__Brief__.
Lines below containing the word "agent" should be copied out.

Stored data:
--- START ---
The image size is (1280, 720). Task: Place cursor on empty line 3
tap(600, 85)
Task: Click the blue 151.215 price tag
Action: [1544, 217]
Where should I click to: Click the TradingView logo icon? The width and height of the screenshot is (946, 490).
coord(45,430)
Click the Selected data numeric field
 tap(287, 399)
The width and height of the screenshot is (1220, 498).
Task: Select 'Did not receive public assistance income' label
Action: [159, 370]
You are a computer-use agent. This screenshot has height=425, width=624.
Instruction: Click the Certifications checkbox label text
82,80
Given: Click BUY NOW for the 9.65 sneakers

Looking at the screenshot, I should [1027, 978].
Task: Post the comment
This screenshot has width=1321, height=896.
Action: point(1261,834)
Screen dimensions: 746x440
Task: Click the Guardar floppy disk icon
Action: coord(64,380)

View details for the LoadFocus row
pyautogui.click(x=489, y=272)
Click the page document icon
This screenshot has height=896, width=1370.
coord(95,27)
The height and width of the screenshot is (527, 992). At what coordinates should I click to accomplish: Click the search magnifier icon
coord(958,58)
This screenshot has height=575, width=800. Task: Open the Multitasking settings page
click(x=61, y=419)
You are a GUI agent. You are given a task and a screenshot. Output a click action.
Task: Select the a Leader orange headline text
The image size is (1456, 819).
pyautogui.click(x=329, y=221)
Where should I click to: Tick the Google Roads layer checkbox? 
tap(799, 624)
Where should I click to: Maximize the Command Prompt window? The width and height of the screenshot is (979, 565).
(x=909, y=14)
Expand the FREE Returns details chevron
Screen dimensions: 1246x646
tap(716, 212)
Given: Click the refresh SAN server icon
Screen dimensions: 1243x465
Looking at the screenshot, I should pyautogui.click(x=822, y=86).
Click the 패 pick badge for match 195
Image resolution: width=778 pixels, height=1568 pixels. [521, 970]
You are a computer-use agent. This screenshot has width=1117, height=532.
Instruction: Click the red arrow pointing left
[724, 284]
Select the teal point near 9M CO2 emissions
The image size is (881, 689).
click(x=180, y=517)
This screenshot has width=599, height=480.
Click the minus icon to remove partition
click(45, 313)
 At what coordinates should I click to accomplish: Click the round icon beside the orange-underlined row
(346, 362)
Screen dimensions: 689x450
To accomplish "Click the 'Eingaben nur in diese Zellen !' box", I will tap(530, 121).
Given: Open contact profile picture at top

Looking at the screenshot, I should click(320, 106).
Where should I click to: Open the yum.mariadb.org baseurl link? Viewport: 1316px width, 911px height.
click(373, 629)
--- END ---
__Result of the exercise__.
You are a computer-use agent. This screenshot has height=425, width=624.
You are a GUI agent. You are given a task and a screenshot. Output a click action.
You are a computer-use agent. This screenshot has width=1117, height=532.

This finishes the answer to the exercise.